6. Providence Is Disruptive (v.19–23)
So Saul sent messages to Jesse and said, “Send me your son David who is with the flock.” (v.19)
- Saul summons David, and his father must comply.
- Without advance warning, the youngest son of Jesse must leave his father and family.
And Jesse took a donkey loaded with bread and a wineskin of wine and a young goat and sent them to Saul by David his son. (v.20)
- This may have been a tax, a required payment, or Jesse’s gift to Saul. [CSBSB]
“Saul loved him greatly, and he became his armor bearer.” (v.21b)
- An armor-bearer was a close personal attendant. (1 Sam 14:1, 31:4–5)

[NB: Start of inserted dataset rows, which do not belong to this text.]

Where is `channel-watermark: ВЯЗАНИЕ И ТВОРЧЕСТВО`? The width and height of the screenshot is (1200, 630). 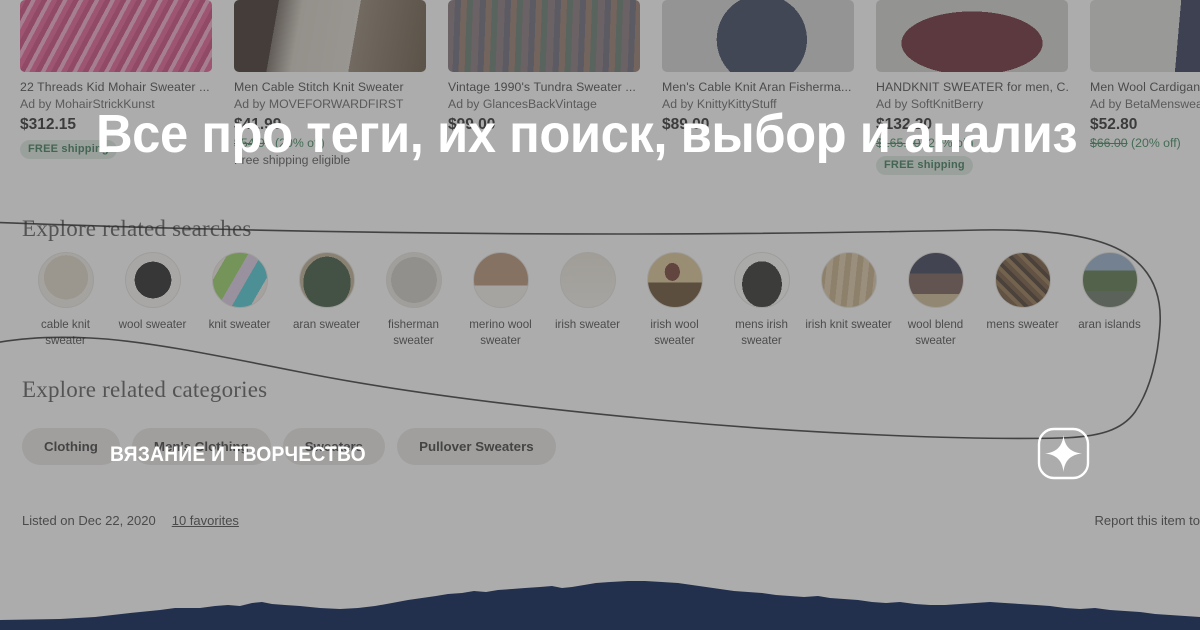
channel-watermark: ВЯЗАНИЕ И ТВОРЧЕСТВО is located at coordinates (238, 454).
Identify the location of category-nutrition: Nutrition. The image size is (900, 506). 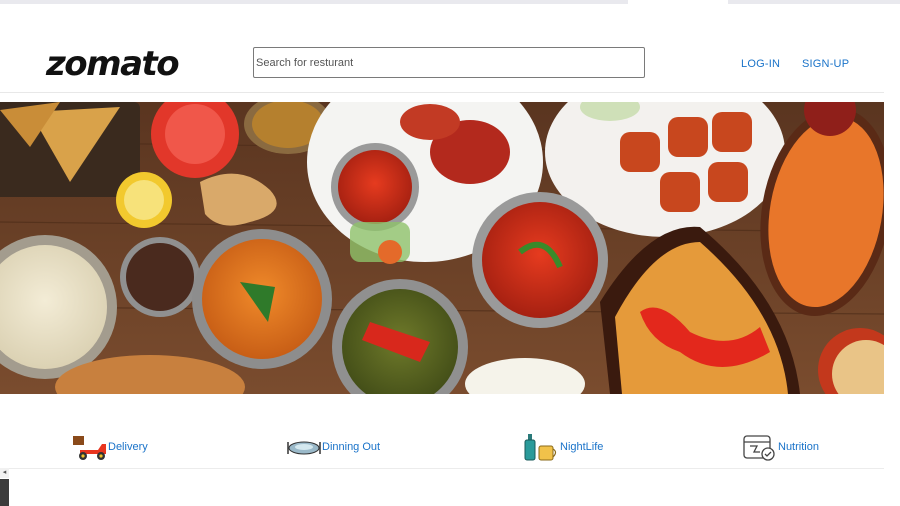
(780, 447).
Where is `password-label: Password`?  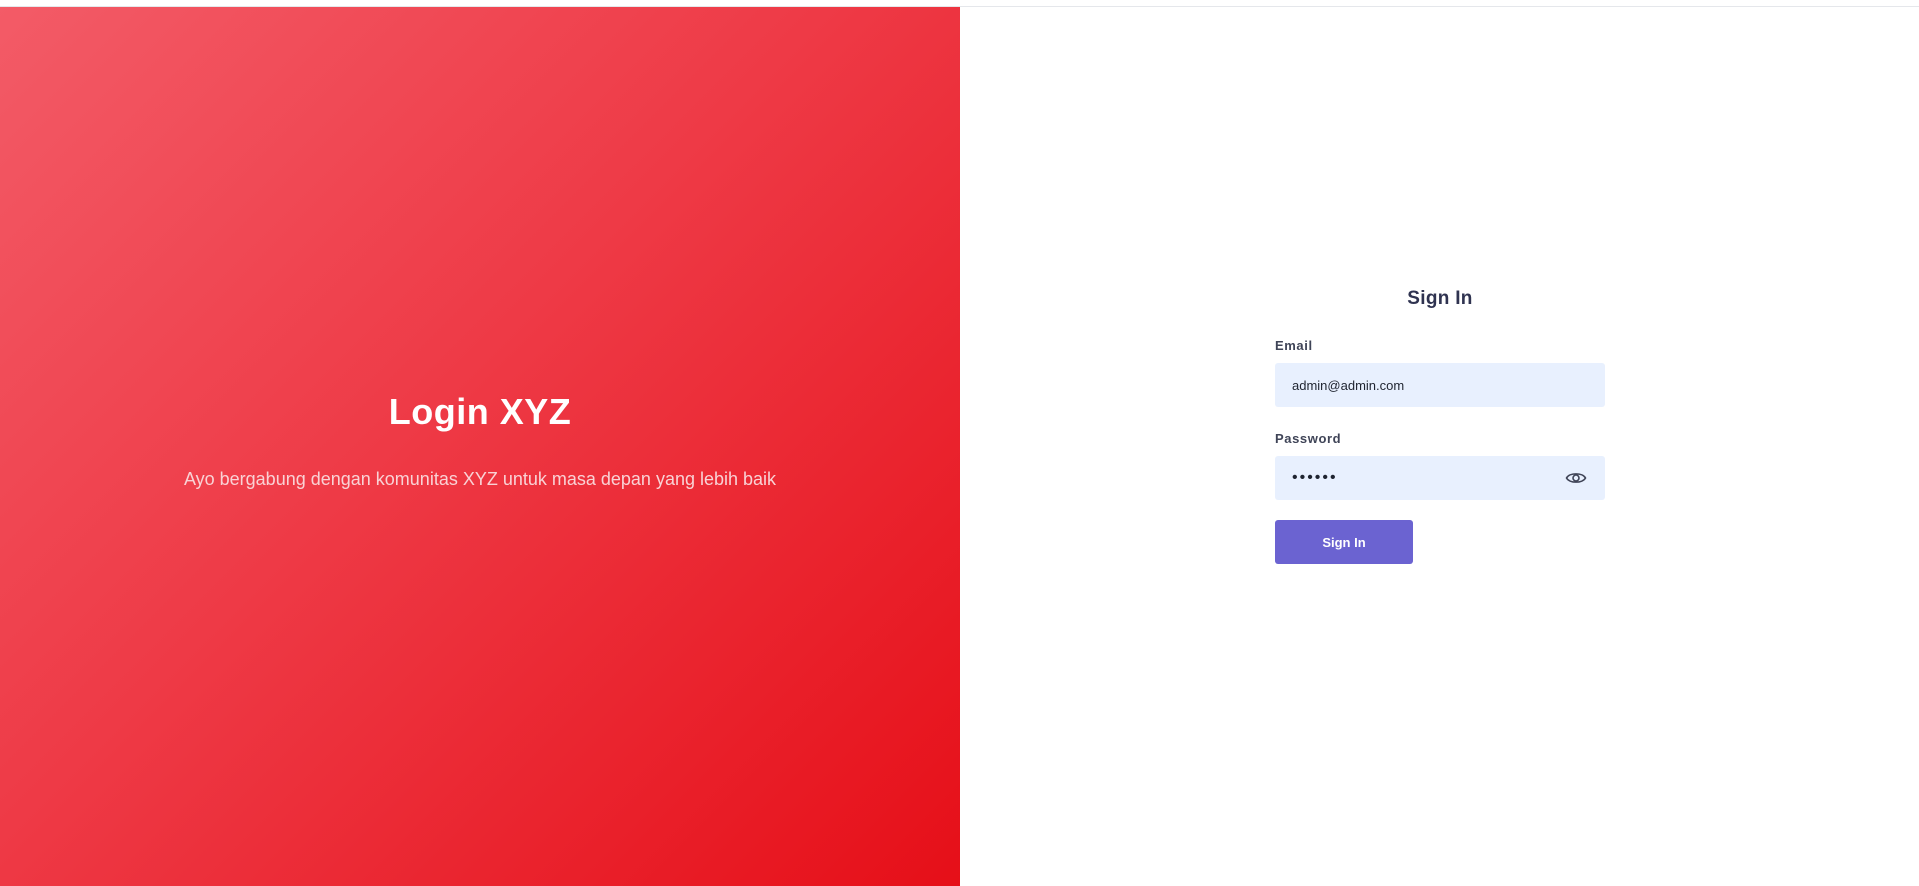
password-label: Password is located at coordinates (1308, 438).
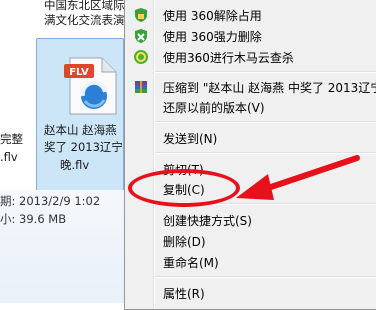 The image size is (376, 310). What do you see at coordinates (90, 86) in the screenshot?
I see `flv-file-icon: FLV` at bounding box center [90, 86].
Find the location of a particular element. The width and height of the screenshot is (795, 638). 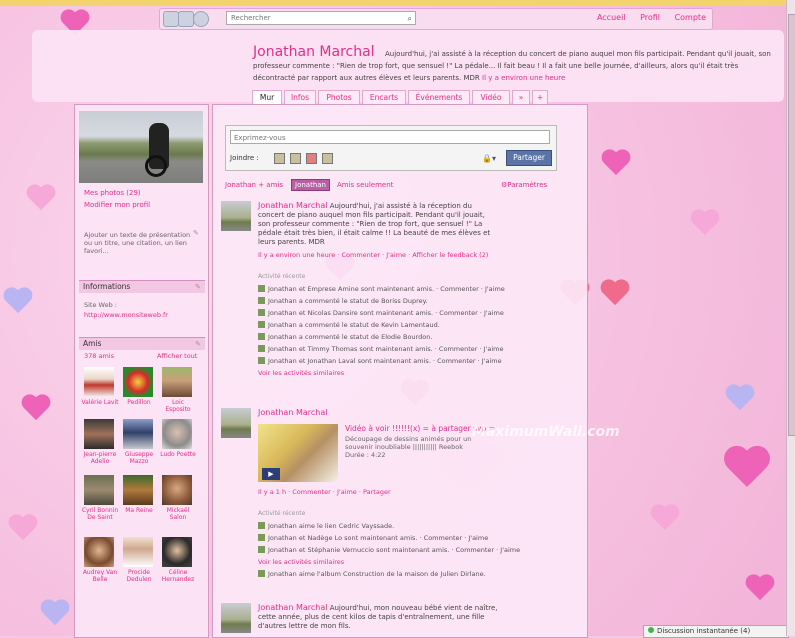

So Saul sent to Jesse, saying, “Let David now stand before me, for he has found favor in my sight.” (v.22)
- Saul's request for David was not a weekend event.
- David’s commission to service became a permanent assignment.
- We see that once the Spirit of Yahweh rushed mightily upon David (v.13), David’s life will never be the same again.
Our Lord Jesus Christ lived an ordinary life for many years. That life was quickly disrupted by the Holy Spirit.
- “And after being baptized, Jesus came up immediately from the water; and behold, the heavens were opened, and he saw the Spirit of God descending like a dove and coming upon Him.” (Matt 3:16)
- “Then Jesus was led up by the Spirit into the wilderness to be tempted by the devil.” (Matt 4:1)
- Be prepared to be surprised.
- Be prepared to be shaken.
- God’s providence is disruptive.
I think we can take three applications from today's passage on God's providence.
1. If you are not a Christian, be afraid.
"The elders of the city came trembling to meet [Samuel] and said, Do you come in peace?" (v.4b)
- If you have not placed your faith in our Lord Jesus Christ, you are not at peace with God. You are under God's judgment.
- "How much worse punishment do you think he will deserve who has trampled underfoot the Son of God, and has regarded as defiled the blood of the covenant by which he was sanctified, and has insulted the Spirit of grace? For we know Him who said, "VENGENCE IS MINE, I WILL REPAY." And again, "THE LORD WILL JUDGE HIS PEOPLE." It is a terrifying thing to fall into the hands of the living God. (Heb 10:29–31)
- If you are this person, come to Christ.
- "That if you confess with you mouth Jesus as Lord, and believe in your heart that God raised Him from the dead, you will be saved." (Rom 10:9)
2. If you are a Christian, take comfort.
God's providence means that everything, past, present, and future, is under the sovereign control of God who works all things for His good purposes.
- God has not revealed everything, but His providence is revealed enough for us to live by faith in His promises.
- God's providence is transcendent. Even though you and I would not plan things this way, God's mysterious ways are higher than ours. God's providence is unlike anything humans can fathom or scheme.
3. If you are a Christian, take courage.
God's providence is Spirit-empowered and enabling.
As a Christian, the Spirit of Yahweh indwells mightily within you.
- "Do you not know that your body is a sanctuary of the Holy Spirit who is in you, whom you have from God." (1 Cor 6:19a)
The Spirit of Yahweh, who made you born again, will continue to work in you.
- "For I am confident of this very thing, that He who began a good work in you will perfect it until the day of Christ Jesus." (Phil 1:6)
God's providence, like David, like our Lord Jesus Christ, like the Apostle Paul on the Damascus road, will disrupt you.
- But take courage. Take heart. And rejoice.
- This roller coaster has a final destination that brings personal salvation, final resurrection, and complete gratification in the presence of the Most Holy God.